YOUR TASK
Can you transcribe the lines between the one holding "2014年12月 (14, 561)" and the one holding "2017年7月 (13, 400)", inclusive, character for character?
━━━━━━━━━━━━━━━━━━━━
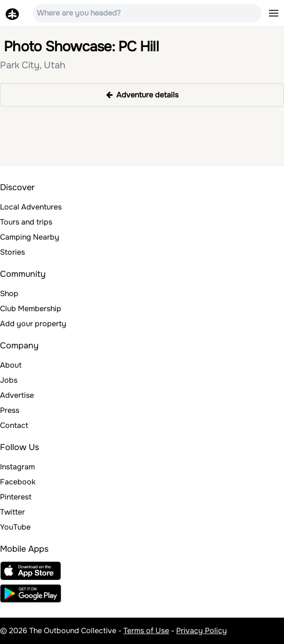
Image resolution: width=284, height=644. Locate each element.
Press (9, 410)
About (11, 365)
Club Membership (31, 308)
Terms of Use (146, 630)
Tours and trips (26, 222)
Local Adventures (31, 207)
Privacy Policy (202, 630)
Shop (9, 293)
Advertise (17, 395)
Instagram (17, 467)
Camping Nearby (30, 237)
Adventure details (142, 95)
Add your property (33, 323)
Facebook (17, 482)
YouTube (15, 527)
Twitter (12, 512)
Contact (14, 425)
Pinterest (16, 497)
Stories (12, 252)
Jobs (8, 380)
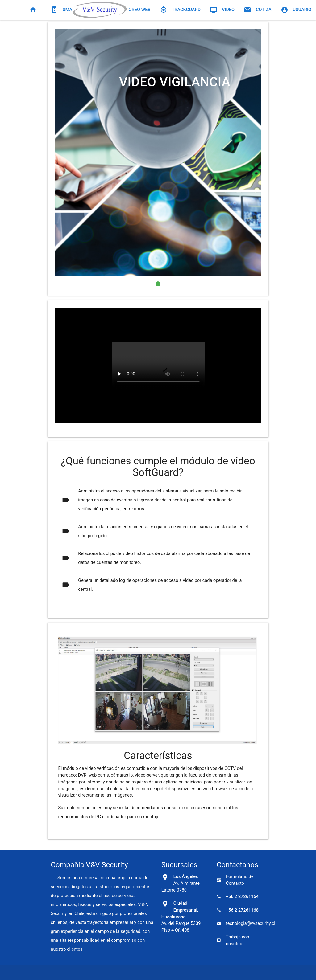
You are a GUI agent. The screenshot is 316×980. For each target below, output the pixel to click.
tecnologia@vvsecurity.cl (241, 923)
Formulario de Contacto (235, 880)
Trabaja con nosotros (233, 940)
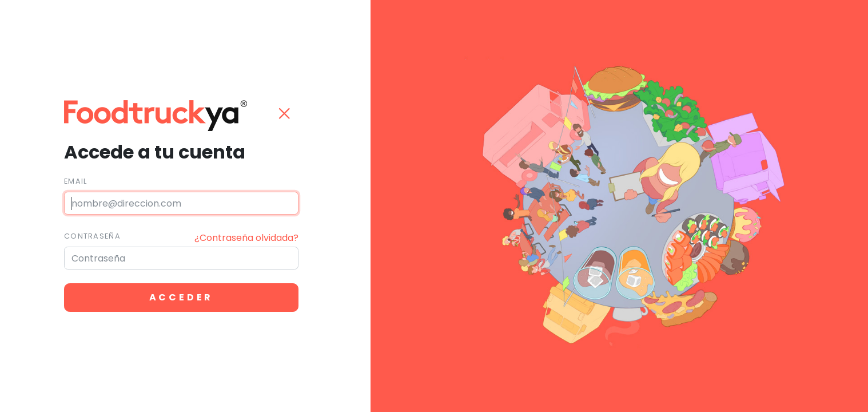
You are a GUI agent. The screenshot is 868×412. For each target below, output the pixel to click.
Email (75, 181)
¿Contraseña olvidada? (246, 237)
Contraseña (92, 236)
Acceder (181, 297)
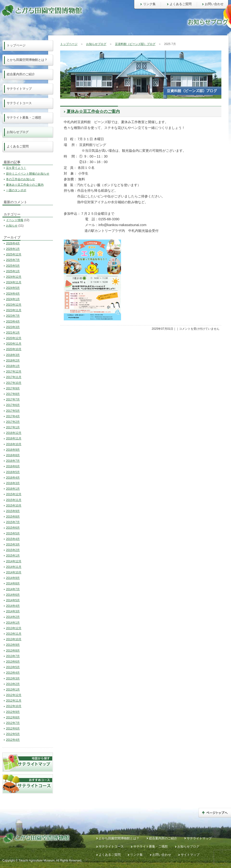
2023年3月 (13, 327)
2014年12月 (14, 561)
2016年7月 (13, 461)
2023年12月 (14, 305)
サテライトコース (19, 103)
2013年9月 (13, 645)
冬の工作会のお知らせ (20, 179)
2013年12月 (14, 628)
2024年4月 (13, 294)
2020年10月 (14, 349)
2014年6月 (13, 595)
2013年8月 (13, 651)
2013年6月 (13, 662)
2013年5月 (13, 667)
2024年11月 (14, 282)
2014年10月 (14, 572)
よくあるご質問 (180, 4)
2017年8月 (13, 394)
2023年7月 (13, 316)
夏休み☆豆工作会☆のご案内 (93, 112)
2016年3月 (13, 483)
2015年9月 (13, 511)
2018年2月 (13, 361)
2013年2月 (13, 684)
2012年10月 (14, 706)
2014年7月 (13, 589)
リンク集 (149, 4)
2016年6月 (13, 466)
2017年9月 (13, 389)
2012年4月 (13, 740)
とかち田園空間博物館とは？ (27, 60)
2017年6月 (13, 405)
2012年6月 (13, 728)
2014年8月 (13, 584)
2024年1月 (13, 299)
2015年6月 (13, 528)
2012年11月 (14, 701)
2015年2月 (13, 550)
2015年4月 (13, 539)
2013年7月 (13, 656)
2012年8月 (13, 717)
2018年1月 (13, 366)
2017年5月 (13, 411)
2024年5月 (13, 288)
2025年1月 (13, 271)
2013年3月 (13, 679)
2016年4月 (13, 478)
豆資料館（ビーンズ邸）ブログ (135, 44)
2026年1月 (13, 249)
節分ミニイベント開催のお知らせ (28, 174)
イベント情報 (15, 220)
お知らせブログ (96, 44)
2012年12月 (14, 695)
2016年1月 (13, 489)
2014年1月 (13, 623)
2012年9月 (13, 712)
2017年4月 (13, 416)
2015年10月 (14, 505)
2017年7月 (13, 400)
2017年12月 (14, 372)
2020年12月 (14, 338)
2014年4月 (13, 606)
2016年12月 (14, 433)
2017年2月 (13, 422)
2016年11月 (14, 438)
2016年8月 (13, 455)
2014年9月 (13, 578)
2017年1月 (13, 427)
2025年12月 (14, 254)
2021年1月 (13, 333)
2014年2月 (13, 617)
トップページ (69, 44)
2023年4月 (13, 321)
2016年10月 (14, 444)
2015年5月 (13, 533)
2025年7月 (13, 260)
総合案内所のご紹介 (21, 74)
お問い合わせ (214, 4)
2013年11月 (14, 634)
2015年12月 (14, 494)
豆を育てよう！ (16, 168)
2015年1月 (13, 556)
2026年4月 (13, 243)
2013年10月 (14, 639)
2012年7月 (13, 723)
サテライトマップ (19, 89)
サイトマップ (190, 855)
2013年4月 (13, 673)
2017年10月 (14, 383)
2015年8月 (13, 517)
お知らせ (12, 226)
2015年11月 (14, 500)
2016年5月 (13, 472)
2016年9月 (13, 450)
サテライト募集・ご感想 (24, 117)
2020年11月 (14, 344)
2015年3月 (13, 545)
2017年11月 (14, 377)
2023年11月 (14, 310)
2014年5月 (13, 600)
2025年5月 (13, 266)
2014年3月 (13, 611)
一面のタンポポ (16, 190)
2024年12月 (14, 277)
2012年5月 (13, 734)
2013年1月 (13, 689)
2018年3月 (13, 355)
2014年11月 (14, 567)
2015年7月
━━━━━━━━━━━━━━━━━━━━
REPLY
2014年12月 (14, 561)
2016年7月 (13, 461)
2023年12月 (14, 305)
サテライトコース (19, 103)
2013年9月 (13, 645)
冬の工作会のお知らせ (20, 179)
2013年12月 (14, 628)
2024年4月 (13, 294)
2020年10月 (14, 349)
2014年6月 (13, 595)
2013年8月 (13, 651)
2013年6月 (13, 662)
2013年5月 (13, 667)
2024年11月 (14, 282)
2014年10月 (14, 572)
よくあるご質問 (180, 4)
2017年8月 (13, 394)
2023年7月 (13, 316)
夏休み☆豆工作会☆のご案内 (93, 112)
2016年3月 (13, 483)
2015年9月 (13, 511)
2018年2月 (13, 361)
2013年2月 (13, 684)
2012年10月 (14, 706)
2014年7月 (13, 589)
リンク集 (149, 4)
2016年6月 (13, 466)
2017年9月 (13, 389)
2012年4月 (13, 740)
とかち田園空間博物館とは？ (27, 60)
2017年6月 (13, 405)
2012年6月 (13, 728)
2014年8月 (13, 584)
2024年1月 (13, 299)
2015年6月 (13, 528)
2012年11月 (14, 701)
2015年2月 (13, 550)
2015年4月 (13, 539)
2013年7月 (13, 656)
2012年8月 (13, 717)
2018年1月 (13, 366)
2017年5月 (13, 411)
2024年5月 (13, 288)
2025年1月 (13, 271)
2013年3月 (13, 679)
2016年4月 (13, 478)
豆資料館（ビーンズ邸）ブログ (135, 44)
2026年1月 (13, 249)
節分ミニイベント開催のお知らせ (28, 174)
イベント情報 (15, 220)
お知らせブログ (96, 44)
2012年12月 (14, 695)
2016年1月 (13, 489)
2014年1月 (13, 623)
2012年9月 (13, 712)
2017年4月 (13, 416)
2015年10月 (14, 505)
2017年7月 (13, 400)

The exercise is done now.